Reform and Change in Contemporary Japanese Public Administration


Dr. Koichi Kawai
Panel Code
RC32.15
Language
English
Co-chair

The past twenty years were an era of administrative reform in Japan. Until the 1980s, Japanese bureaucracy had been considered as one with high ability to make a significant contribution to economic development. However, the paradigm change was strongly required for Japanese administration after the end of successful economic growth. Thus, pursuant to the global trend of administrative reforms, the last two decades witnessed the series of extensive administrative reforms not only in government institutions but also in different public policy areas. These include decentralisation, regulatory reforms, restructure of public sector organisations, and so on.
This panel will altogether discuss the consequences of Japanese governmental reforms with a special focus on changes caused by the reforms: whether and how changes have been made, and if the reforms do not result in changes, why the unchanged situations happen.
In doing so, this panel will comprise five papers that explore reform and change in public administration and policy in both central and local governments of Japan. Kido’s paper will explore the consequence of decentralization reform by examining the relation between the city category established in the decentralization and public policy provision at Japanese municipalities.
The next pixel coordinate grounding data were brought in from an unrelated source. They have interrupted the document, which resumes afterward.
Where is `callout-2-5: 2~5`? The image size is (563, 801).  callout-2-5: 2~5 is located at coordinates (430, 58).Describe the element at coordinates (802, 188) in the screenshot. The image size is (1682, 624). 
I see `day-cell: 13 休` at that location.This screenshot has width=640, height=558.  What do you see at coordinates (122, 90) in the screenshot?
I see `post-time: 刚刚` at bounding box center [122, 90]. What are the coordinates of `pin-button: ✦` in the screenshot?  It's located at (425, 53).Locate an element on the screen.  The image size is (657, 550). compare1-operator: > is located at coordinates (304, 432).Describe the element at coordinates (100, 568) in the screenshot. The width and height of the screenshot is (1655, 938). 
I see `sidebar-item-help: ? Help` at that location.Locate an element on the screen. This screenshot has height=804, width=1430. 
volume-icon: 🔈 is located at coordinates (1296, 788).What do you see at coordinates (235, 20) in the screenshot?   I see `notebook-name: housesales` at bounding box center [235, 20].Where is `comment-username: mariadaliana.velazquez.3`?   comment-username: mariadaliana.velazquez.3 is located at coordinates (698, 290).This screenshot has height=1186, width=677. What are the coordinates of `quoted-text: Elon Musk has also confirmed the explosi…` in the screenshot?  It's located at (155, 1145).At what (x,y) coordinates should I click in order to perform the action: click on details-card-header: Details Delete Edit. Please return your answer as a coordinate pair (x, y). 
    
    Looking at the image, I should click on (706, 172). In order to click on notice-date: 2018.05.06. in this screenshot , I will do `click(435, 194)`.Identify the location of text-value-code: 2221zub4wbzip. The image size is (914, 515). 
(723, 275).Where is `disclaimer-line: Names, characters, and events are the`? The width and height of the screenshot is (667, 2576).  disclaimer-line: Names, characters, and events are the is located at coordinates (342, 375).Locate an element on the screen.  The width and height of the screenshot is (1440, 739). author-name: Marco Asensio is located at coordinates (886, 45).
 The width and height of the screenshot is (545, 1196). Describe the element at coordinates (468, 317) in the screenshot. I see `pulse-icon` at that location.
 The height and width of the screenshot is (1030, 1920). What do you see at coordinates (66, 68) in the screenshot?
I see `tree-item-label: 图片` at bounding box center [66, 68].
Hayakawa’s paper will analyse changes of regulator’s role in the policymaking process, focusing on the regulatory policy reform for health or safety issues. Morikawa’s paper will report governments’ attempts to make public policies efficient with ‘big data,’ identifying barriers of data utilization they have faced. Kawai’s paper will test a hypothesis in the study of the institutional design of administrative agencies. It will explore how administrative agency independence changed in Japan. Iizuka’s paper will address the trajectories and consequences of agency reform or ‘agencification’ in the central government with a focus on its metamorphosis and the agencies’ perception about reforms captured by a survey.
Overall, by exploring multiple reform cases in contemporary Japan from various angles, this panel will contribute to discussion not only on Asian and Pacific studies but also as to empirical and theoretical studies of public administration and policy.